══ Material for this exercise ══
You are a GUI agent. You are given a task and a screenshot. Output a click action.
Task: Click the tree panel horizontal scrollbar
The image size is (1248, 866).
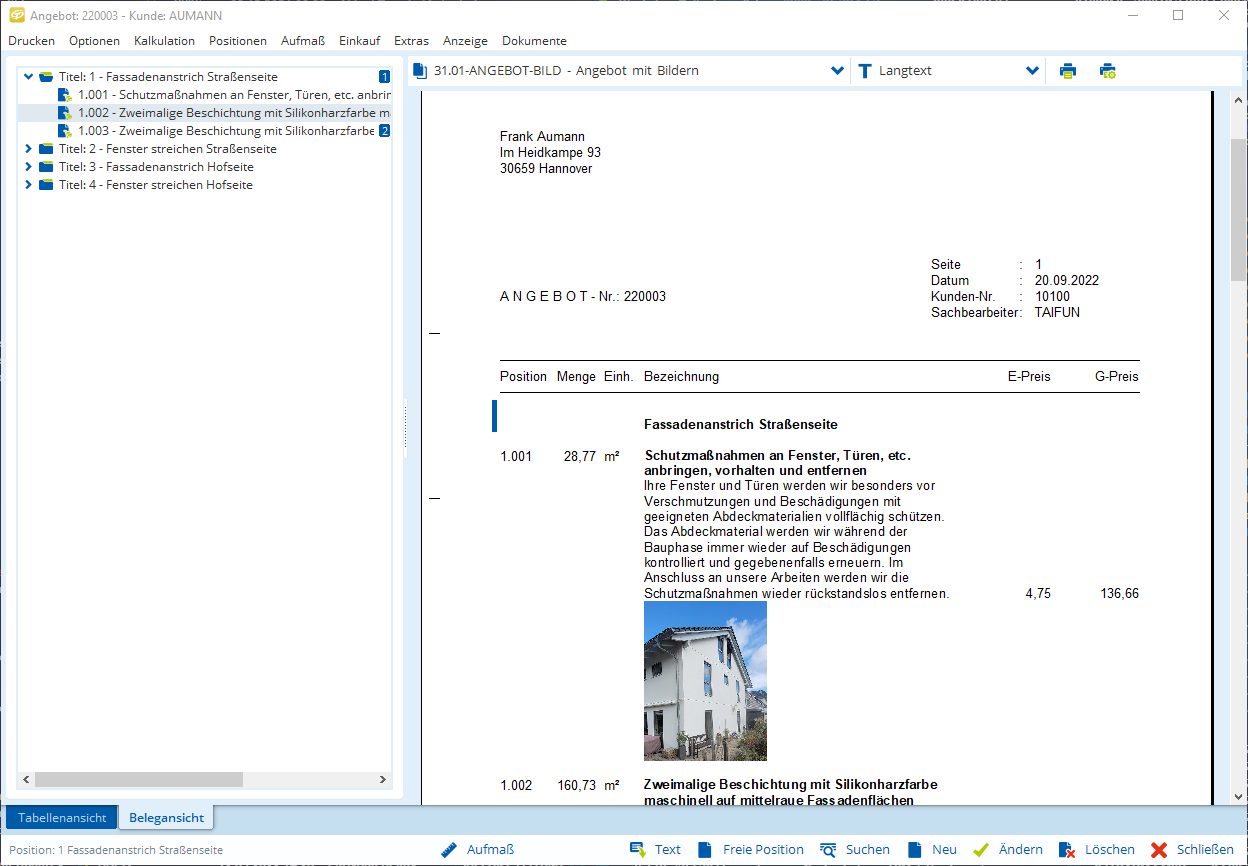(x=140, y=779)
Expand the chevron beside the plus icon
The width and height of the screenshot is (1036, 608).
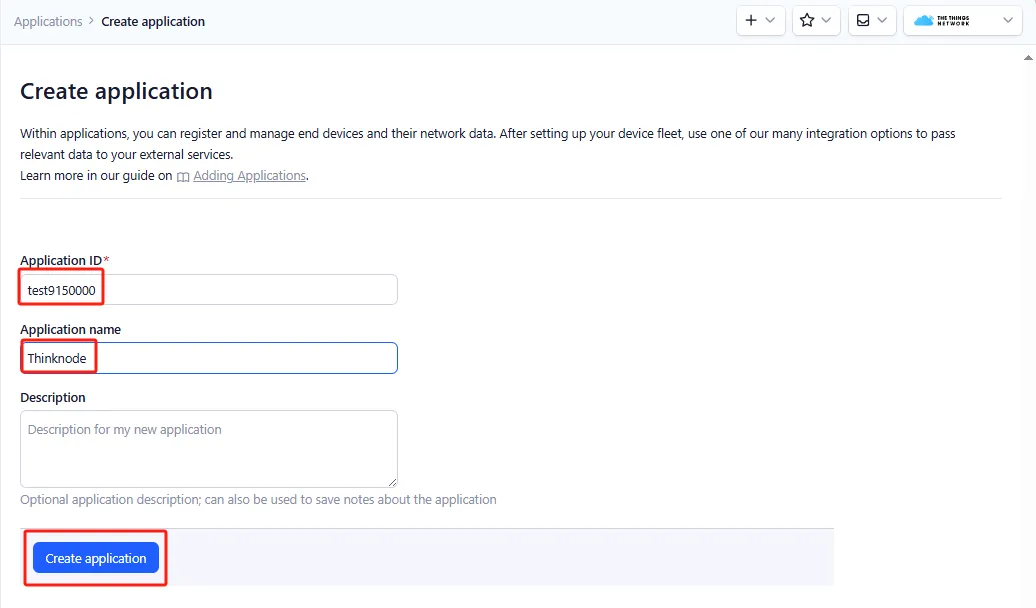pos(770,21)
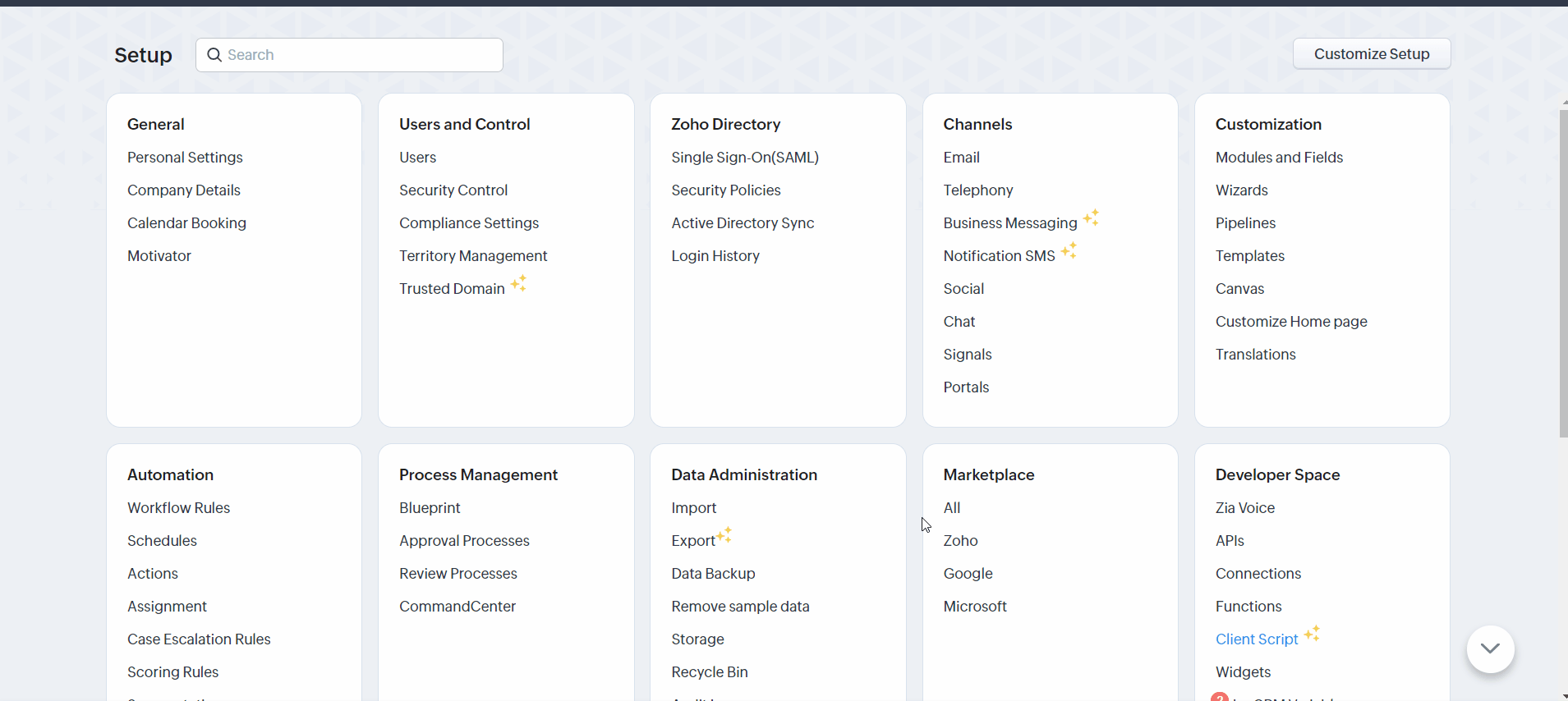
═══
▸ **Problem requirements**: Starting at the line that holds "Task: Click the", print each line through the last one of the entries above, exactly and with both ends included; no pictures.

▸ **Response to the task**:
Task: Click the tree panel horizontal scrollbar
The image size is (1248, 866).
(x=140, y=779)
Expand the chevron beside the plus icon
The width and height of the screenshot is (1036, 608).
pos(770,21)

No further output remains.